+++ MATERIAL FOR THIS TASK +++
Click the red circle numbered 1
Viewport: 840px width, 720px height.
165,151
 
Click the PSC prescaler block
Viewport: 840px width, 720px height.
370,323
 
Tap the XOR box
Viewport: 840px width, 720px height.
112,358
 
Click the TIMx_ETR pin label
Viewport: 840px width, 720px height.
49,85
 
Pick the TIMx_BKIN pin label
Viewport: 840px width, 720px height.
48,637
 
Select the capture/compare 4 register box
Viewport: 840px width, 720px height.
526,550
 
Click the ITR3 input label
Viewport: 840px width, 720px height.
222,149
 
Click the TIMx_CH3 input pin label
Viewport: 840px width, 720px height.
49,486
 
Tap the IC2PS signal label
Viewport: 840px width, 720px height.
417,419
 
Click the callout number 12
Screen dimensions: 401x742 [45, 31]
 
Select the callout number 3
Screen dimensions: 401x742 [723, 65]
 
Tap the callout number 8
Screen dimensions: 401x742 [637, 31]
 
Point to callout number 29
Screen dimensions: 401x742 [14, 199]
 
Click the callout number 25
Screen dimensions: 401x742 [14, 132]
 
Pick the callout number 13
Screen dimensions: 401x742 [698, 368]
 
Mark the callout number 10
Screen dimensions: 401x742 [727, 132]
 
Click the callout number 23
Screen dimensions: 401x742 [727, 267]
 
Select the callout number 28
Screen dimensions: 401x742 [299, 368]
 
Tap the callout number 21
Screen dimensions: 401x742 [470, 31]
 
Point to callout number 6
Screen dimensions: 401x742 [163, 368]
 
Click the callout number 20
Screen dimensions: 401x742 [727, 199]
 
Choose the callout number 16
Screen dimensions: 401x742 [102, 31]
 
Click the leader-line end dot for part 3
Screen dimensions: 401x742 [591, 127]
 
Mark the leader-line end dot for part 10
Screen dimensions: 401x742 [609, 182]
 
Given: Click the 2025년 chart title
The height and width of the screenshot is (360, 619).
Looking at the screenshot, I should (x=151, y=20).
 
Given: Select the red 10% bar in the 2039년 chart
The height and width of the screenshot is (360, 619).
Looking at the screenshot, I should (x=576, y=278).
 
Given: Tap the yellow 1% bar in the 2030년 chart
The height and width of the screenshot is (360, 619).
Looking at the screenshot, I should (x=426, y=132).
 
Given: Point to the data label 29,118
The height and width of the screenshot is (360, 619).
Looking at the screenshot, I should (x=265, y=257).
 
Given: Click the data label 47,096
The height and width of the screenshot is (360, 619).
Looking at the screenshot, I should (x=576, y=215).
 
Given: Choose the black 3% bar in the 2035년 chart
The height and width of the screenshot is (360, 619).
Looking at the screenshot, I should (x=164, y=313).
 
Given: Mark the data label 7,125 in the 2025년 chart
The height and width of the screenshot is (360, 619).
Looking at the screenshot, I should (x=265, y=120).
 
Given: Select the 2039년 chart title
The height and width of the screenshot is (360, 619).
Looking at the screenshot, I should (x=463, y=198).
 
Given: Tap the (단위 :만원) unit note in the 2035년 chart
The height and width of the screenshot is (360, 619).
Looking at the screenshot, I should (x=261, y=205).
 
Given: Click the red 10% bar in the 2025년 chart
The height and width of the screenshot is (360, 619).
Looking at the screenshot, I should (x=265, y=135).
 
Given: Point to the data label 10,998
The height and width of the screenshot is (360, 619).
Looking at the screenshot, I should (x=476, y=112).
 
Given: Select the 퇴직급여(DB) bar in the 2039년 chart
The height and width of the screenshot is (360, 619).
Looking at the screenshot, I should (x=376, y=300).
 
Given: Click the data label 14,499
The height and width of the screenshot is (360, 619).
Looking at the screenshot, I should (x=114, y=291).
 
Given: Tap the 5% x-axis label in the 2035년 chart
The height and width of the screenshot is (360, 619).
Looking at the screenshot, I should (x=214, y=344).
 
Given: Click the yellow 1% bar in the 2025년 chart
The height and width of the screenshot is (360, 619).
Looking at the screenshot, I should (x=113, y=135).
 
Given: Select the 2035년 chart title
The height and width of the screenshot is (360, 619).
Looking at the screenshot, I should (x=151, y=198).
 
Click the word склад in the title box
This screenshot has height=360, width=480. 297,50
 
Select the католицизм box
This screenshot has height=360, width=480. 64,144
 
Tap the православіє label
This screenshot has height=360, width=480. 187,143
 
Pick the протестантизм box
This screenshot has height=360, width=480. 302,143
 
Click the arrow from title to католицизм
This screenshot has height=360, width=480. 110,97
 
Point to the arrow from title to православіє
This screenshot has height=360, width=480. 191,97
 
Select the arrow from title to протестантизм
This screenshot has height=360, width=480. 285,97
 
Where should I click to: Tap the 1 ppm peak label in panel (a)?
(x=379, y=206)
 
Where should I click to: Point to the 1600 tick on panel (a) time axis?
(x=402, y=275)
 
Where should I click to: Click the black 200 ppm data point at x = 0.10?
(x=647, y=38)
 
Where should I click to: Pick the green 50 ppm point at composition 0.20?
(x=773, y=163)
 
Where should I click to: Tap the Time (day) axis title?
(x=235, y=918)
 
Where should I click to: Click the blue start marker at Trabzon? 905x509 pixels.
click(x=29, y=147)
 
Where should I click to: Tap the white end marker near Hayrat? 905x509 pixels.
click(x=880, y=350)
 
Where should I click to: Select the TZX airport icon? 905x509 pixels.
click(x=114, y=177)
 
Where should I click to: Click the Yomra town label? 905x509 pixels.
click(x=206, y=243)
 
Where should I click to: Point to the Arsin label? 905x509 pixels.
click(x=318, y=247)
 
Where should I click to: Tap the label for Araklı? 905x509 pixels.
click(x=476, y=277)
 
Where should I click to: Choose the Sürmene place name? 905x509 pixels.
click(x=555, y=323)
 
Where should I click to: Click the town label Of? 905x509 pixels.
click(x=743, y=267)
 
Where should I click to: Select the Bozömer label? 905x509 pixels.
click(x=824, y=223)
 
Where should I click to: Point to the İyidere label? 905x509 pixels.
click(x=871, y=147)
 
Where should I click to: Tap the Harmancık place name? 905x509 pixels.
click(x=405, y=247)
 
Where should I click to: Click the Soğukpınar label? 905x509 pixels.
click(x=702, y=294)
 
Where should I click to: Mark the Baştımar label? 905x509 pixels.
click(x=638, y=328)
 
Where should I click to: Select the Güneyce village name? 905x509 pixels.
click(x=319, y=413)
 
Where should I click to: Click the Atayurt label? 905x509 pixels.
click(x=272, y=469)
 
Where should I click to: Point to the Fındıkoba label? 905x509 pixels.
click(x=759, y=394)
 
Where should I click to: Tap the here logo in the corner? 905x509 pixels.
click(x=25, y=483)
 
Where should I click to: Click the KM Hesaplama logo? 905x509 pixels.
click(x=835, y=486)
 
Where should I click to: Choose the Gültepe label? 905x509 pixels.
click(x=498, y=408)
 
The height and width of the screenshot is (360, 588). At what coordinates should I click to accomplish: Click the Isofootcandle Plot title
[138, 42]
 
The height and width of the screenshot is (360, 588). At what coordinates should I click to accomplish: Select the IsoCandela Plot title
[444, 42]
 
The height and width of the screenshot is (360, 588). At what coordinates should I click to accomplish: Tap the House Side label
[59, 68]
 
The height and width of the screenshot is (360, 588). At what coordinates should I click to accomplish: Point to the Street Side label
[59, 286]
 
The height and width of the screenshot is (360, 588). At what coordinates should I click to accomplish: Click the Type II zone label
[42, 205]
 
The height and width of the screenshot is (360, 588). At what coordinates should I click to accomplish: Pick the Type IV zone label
+++
▶ DO THIS:
Can you print every one of the rows above again, word for word and in the same order?

▶ OUTPUT:
Click the red circle numbered 1
Viewport: 840px width, 720px height.
165,151
 
Click the PSC prescaler block
Viewport: 840px width, 720px height.
370,323
 
Tap the XOR box
Viewport: 840px width, 720px height.
112,358
 
Click the TIMx_ETR pin label
Viewport: 840px width, 720px height.
49,85
 
Pick the TIMx_BKIN pin label
Viewport: 840px width, 720px height.
48,637
 
Select the capture/compare 4 register box
Viewport: 840px width, 720px height.
526,550
 
Click the ITR3 input label
Viewport: 840px width, 720px height.
222,149
 
Click the TIMx_CH3 input pin label
Viewport: 840px width, 720px height.
49,486
 
Tap the IC2PS signal label
Viewport: 840px width, 720px height.
417,419
 
Click the callout number 12
Screen dimensions: 401x742 [45, 31]
 
Select the callout number 3
Screen dimensions: 401x742 [723, 65]
 
Tap the callout number 8
Screen dimensions: 401x742 [637, 31]
 
Point to callout number 29
Screen dimensions: 401x742 [14, 199]
 
Click the callout number 25
Screen dimensions: 401x742 [14, 132]
 
Pick the callout number 13
Screen dimensions: 401x742 [698, 368]
 
Mark the callout number 10
Screen dimensions: 401x742 [727, 132]
 
Click the callout number 23
Screen dimensions: 401x742 [727, 267]
 
Select the callout number 28
Screen dimensions: 401x742 [299, 368]
 
Tap the callout number 21
Screen dimensions: 401x742 [470, 31]
 
Point to callout number 6
Screen dimensions: 401x742 [163, 368]
 
Click the callout number 20
Screen dimensions: 401x742 [727, 199]
 
Choose the callout number 16
Screen dimensions: 401x742 [102, 31]
 
Click the leader-line end dot for part 3
Screen dimensions: 401x742 [591, 127]
 
Mark the leader-line end dot for part 10
Screen dimensions: 401x742 [609, 182]
 
Given: Click the 2025년 chart title
The height and width of the screenshot is (360, 619).
Looking at the screenshot, I should (x=151, y=20).
 
Given: Select the red 10% bar in the 2039년 chart
The height and width of the screenshot is (360, 619).
Looking at the screenshot, I should (x=576, y=278).
 
Given: Tap the yellow 1% bar in the 2030년 chart
The height and width of the screenshot is (360, 619).
Looking at the screenshot, I should (x=426, y=132).
 
Given: Point to the data label 29,118
The height and width of the screenshot is (360, 619).
Looking at the screenshot, I should (x=265, y=257).
 
Given: Click the data label 47,096
The height and width of the screenshot is (360, 619).
Looking at the screenshot, I should (x=576, y=215).
 
Given: Choose the black 3% bar in the 2035년 chart
The height and width of the screenshot is (360, 619).
Looking at the screenshot, I should (x=164, y=313).
 
Given: Mark the data label 7,125 in the 2025년 chart
The height and width of the screenshot is (360, 619).
Looking at the screenshot, I should (x=265, y=120).
 
Given: Select the 2039년 chart title
The height and width of the screenshot is (360, 619).
Looking at the screenshot, I should (x=463, y=198).
 
Given: Tap the (단위 :만원) unit note in the 2035년 chart
The height and width of the screenshot is (360, 619).
Looking at the screenshot, I should (x=261, y=205).
 
Given: Click the red 10% bar in the 2025년 chart
The height and width of the screenshot is (360, 619).
Looking at the screenshot, I should (x=265, y=135).
 
Given: Point to the data label 10,998
The height and width of the screenshot is (360, 619).
Looking at the screenshot, I should (x=476, y=112).
 
Given: Select the 퇴직급여(DB) bar in the 2039년 chart
The height and width of the screenshot is (360, 619).
Looking at the screenshot, I should (x=376, y=300).
 
Given: Click the data label 14,499
The height and width of the screenshot is (360, 619).
Looking at the screenshot, I should (x=114, y=291).
 
Given: Tap the 5% x-axis label in the 2035년 chart
The height and width of the screenshot is (360, 619).
Looking at the screenshot, I should (x=214, y=344).
 
Given: Click the yellow 1% bar in the 2025년 chart
The height and width of the screenshot is (360, 619).
Looking at the screenshot, I should (x=113, y=135).
 
Given: Select the 2035년 chart title
The height and width of the screenshot is (360, 619).
Looking at the screenshot, I should (x=151, y=198).
 
Click the word склад in the title box
This screenshot has height=360, width=480. 297,50
 
Select the католицизм box
This screenshot has height=360, width=480. 64,144
 
Tap the православіє label
This screenshot has height=360, width=480. 187,143
 
Pick the протестантизм box
This screenshot has height=360, width=480. 302,143
 
Click the arrow from title to католицизм
This screenshot has height=360, width=480. 110,97
 
Point to the arrow from title to православіє
This screenshot has height=360, width=480. 191,97
 
Select the arrow from title to протестантизм
This screenshot has height=360, width=480. 285,97
 
Where should I click to: Tap the 1 ppm peak label in panel (a)?
(x=379, y=206)
 
Where should I click to: Point to the 1600 tick on panel (a) time axis?
(x=402, y=275)
 
Where should I click to: Click the black 200 ppm data point at x = 0.10?
(x=647, y=38)
 
Where should I click to: Pick the green 50 ppm point at composition 0.20?
(x=773, y=163)
 
Where should I click to: Tap the Time (day) axis title?
(x=235, y=918)
 
Where should I click to: Click the blue start marker at Trabzon? 905x509 pixels.
click(x=29, y=147)
 
Where should I click to: Tap the white end marker near Hayrat? 905x509 pixels.
click(x=880, y=350)
 
Where should I click to: Select the TZX airport icon? 905x509 pixels.
click(x=114, y=177)
 
Where should I click to: Click the Yomra town label? 905x509 pixels.
click(x=206, y=243)
 
Where should I click to: Point to the Arsin label? 905x509 pixels.
click(x=318, y=247)
 
Where should I click to: Tap the label for Araklı? 905x509 pixels.
click(x=476, y=277)
 
Where should I click to: Choose the Sürmene place name? 905x509 pixels.
click(x=555, y=323)
 
Where should I click to: Click the town label Of? 905x509 pixels.
click(x=743, y=267)
 
Where should I click to: Select the Bozömer label? 905x509 pixels.
click(x=824, y=223)
 
Where should I click to: Point to the İyidere label? 905x509 pixels.
click(x=871, y=147)
 
Where should I click to: Tap the Harmancık place name? 905x509 pixels.
click(x=405, y=247)
 
Where should I click to: Click the Soğukpınar label? 905x509 pixels.
click(x=702, y=294)
 
Where should I click to: Mark the Baştımar label? 905x509 pixels.
click(x=638, y=328)
 
Where should I click to: Select the Güneyce village name? 905x509 pixels.
click(x=319, y=413)
 
Where should I click to: Click the Atayurt label? 905x509 pixels.
click(x=272, y=469)
 
Where should I click to: Point to the Fındıkoba label? 905x509 pixels.
click(x=759, y=394)
 
Where should I click to: Tap the here logo in the corner? 905x509 pixels.
click(x=25, y=483)
 
Where should I click to: Click the KM Hesaplama logo? 905x509 pixels.
click(x=835, y=486)
 
Where should I click to: Choose the Gültepe label? 905x509 pixels.
click(x=498, y=408)
 
The height and width of the screenshot is (360, 588). At what coordinates should I click to accomplish: Click the Isofootcandle Plot title
[138, 42]
 
The height and width of the screenshot is (360, 588). At what coordinates should I click to accomplish: Select the IsoCandela Plot title
[444, 42]
 
The height and width of the screenshot is (360, 588). At what coordinates should I click to accomplish: Tap the House Side label
[59, 68]
 
The height and width of the screenshot is (360, 588). At what coordinates should I click to accomplish: Point to the Street Side label
[59, 286]
 
The height and width of the screenshot is (360, 588). At what coordinates should I click to accomplish: Click the Type II zone label
[42, 205]
 
The height and width of the screenshot is (360, 588). At what coordinates should I click to accomplish: Pick the Type IV zone label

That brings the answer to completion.